In October 1812 he was engaged by a Mr. De la Roche as a journeyman bookbinder; but the situation did not suit him. His master appears to have been an austere and passionate man, and Faraday was to the last degree sensitive. All his life he continued so. He suffered at times from dejection; and a certain grimness, too, pervaded his moods. 'At present,' he writes to Abbott, 'I am as serious as you can be, and would not scruple to speak a truth to any human being, whatever repugnance it might give rise to. Being in this state of mind, I should have refrained from writing to you, did I not conceive from the general tenor of your letters that your mind is, at proper times, occupied upon serious subjects to the exclusion of those that are frivolous.' Plainly he had fallen into that stern Puritan mood, which not only crucifies the affections and lusts of him who harbours it, but is often a cause of disturbed digestion to his friends.

About three months after his engagement with De la Roche, Faraday quitted him and bookbinding together. He had heard Davy, copied his lectures, and written to him, entreating to be released from Trade, which he hated, and enabled to pursue Science. Davy recognised the merit of his correspondent, kept his eye upon him, and, when occasion offered, drove to his door and sent in a letter, offering him the post of assistant in the laboratory of the Royal Institution. He was engaged March 1, 1813, and on the 8th we find him extracting the sugar from beet-root. He joined the City Philosophical Society which had been founded by Mr. Tatum in 1808. 'The discipline was very sturdy, the remarks very plain, and the results most valuable.' Faraday derived great profit from this little association. In the laboratory he had a discipline sturdier still. Both Davy and himself were at this time frequently cut and bruised by explosions of chloride of nitrogen. One explosion was so rapid 'as to blow my hand open, tear away a part of one nail, and make my fingers so sore that I cannot use them easily.' In another experiment 'the tube and receiver were blown to pieces, I got a cut on the head, and Sir Humphry a bruise on his hand.' And again speaking of the same substance, he says, 'when put in the pump and exhausted, it stood for a moment, and then exploded with a fearful noise. Both Sir H. and I had masks on, but I escaped this time the best. Sir H. had his face cut in two places about the chin, and a violent blow on the forehead struck through a considerable thickness of silk and leather.' It was this same substance that blew out the eye of Dulong.

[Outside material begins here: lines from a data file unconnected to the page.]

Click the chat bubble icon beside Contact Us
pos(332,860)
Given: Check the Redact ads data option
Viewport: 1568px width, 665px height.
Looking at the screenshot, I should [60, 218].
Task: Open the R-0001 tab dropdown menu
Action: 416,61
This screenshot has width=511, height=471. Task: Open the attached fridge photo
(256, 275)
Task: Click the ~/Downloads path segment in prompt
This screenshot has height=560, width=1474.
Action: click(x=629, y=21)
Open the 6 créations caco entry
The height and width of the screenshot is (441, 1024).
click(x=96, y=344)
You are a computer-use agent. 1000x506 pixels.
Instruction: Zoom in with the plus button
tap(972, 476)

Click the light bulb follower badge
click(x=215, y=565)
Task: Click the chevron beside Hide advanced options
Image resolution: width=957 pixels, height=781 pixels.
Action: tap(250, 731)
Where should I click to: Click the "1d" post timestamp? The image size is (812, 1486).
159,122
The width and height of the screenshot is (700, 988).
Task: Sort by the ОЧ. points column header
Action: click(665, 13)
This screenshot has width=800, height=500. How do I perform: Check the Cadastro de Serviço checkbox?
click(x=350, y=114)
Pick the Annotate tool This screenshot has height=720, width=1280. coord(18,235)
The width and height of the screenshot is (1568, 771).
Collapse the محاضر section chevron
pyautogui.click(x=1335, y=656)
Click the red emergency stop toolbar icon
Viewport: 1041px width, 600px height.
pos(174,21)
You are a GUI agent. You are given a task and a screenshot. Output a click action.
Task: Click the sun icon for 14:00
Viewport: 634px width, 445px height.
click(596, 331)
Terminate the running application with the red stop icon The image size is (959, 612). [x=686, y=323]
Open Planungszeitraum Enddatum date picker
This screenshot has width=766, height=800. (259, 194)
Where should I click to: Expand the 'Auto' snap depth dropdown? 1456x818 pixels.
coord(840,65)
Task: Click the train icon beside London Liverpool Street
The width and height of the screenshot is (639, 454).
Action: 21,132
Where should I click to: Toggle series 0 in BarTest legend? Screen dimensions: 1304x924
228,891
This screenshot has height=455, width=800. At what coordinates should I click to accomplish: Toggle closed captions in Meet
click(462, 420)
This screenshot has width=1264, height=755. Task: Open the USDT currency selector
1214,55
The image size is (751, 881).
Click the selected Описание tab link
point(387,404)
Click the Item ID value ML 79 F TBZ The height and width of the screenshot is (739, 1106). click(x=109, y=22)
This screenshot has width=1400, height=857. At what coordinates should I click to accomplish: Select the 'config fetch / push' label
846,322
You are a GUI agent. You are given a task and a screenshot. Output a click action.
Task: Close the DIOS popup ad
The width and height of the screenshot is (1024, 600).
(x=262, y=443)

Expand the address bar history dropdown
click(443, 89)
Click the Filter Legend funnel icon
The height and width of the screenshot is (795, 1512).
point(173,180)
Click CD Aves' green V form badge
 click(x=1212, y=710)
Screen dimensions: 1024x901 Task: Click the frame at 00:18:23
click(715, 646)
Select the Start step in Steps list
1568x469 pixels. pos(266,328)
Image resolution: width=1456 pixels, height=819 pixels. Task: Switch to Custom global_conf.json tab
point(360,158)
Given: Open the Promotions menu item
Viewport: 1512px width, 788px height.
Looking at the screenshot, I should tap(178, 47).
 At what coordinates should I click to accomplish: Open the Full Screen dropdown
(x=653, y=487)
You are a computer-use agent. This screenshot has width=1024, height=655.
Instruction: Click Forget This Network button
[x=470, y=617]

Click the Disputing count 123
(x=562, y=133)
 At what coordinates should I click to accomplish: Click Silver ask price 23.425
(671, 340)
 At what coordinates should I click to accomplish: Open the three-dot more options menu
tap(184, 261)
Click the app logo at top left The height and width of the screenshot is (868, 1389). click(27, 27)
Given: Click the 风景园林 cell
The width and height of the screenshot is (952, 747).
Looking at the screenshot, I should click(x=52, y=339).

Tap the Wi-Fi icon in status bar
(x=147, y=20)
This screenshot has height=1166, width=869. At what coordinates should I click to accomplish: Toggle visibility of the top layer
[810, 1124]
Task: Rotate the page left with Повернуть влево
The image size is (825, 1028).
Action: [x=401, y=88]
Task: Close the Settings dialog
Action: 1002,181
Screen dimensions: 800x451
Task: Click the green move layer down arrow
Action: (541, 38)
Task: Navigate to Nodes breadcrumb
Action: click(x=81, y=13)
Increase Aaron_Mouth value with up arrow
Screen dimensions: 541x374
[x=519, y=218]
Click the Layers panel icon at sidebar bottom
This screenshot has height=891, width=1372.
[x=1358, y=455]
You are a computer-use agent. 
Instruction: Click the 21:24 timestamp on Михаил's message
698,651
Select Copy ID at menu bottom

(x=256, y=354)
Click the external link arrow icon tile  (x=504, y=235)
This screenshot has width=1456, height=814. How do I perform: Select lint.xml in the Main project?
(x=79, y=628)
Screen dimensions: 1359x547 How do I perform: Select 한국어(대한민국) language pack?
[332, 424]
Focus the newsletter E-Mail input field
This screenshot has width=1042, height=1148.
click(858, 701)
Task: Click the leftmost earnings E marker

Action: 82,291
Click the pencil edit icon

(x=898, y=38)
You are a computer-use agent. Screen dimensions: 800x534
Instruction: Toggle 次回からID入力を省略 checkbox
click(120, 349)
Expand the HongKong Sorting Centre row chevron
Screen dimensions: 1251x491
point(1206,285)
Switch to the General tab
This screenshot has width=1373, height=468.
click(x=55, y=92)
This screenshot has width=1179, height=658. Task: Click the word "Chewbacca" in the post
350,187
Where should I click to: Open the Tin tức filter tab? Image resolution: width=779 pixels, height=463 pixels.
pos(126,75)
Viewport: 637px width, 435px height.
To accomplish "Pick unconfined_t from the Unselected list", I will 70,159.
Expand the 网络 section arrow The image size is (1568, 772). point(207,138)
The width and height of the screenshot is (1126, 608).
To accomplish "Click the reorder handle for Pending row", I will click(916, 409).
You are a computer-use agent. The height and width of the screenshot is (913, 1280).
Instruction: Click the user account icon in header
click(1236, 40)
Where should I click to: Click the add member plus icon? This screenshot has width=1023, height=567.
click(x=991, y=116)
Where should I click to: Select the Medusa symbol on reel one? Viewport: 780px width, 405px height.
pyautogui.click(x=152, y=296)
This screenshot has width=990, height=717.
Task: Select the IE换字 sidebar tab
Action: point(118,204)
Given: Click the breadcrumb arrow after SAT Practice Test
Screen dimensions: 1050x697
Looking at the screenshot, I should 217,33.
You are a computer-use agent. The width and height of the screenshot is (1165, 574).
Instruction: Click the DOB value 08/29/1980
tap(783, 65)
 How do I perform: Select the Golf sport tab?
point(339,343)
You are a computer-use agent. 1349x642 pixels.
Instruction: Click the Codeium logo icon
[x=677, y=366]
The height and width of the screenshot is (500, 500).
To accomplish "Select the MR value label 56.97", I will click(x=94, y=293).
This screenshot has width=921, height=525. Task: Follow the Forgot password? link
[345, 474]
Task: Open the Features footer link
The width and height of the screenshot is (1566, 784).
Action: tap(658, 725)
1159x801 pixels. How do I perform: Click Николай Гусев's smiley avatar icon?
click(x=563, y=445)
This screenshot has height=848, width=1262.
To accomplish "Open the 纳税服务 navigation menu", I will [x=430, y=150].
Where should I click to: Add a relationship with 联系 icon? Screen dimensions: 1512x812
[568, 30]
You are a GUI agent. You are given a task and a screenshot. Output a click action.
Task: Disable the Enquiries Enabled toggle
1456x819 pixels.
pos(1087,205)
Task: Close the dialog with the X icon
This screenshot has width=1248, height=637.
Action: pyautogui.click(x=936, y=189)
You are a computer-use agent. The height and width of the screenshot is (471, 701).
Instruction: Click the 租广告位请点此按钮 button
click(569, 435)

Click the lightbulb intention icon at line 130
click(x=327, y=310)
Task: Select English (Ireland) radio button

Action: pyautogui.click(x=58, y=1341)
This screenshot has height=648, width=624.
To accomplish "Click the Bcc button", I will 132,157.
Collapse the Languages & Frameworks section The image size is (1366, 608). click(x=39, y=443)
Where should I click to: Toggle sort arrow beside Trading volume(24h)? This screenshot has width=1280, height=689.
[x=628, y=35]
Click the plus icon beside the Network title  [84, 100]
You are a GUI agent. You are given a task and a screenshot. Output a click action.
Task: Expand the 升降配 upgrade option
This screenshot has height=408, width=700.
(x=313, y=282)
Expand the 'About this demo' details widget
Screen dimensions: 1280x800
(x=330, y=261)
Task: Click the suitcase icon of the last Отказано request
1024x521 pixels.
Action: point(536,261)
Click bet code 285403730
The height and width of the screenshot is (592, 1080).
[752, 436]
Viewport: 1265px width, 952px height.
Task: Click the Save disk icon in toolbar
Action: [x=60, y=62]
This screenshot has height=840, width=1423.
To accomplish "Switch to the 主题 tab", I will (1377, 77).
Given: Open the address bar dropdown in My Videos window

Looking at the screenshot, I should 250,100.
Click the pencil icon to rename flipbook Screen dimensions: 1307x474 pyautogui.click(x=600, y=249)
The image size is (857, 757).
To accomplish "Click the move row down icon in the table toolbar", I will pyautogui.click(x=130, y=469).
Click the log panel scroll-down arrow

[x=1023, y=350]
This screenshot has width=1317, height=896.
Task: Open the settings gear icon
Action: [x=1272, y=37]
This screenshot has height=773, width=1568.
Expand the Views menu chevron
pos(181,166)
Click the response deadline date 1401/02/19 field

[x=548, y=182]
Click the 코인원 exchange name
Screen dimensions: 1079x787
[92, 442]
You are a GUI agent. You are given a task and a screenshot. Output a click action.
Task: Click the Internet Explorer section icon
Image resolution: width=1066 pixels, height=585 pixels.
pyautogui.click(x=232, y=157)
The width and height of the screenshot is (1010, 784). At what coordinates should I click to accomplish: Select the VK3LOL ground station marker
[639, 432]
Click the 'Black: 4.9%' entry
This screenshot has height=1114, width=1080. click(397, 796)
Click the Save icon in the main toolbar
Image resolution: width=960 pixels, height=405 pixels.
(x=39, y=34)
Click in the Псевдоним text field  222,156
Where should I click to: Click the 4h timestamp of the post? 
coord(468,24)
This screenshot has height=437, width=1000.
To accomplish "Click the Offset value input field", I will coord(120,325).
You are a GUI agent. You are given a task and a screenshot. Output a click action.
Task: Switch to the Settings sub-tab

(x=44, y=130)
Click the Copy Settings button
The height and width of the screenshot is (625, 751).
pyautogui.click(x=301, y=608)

Over and over again, even at this early date, we can discern the quality which, compounded with his rare intellectual power, made Faraday a great experimental philosopher. This was his desire to see facts, and not to rest contented with the descriptions of them. He frequently pits the eye against the ear, and affirms the enormous superiority of the organ of vision. Late in life I have heard him say that he could never fully understand an experiment until he had seen it. But he did not confine himself to experiment. He aspired to be a teacher, and reflected and wrote upon the method of scientific exposition. 'A lecturer,' he observes, 'should appear easy and collected, undaunted and unconcerned:' still 'his whole behaviour should evince respect for his audience.' These recommendations were afterwards in great part embodied by himself. I doubt his 'unconcern,' but his fearlessness was often manifested. It used to rise within him as a wave, which carried both him and his audience along with it. On rare occasions also, when he felt himself and his subject hopelessly unintelligible, he suddenly evoked a certain recklessness of thought, and, without halting to extricate his bewildered followers, he would dash alone through the jungle into which he had unwittingly led them; thus saving them from ennui by the exhibition of a vigour which, for the time being, they could neither share nor comprehend.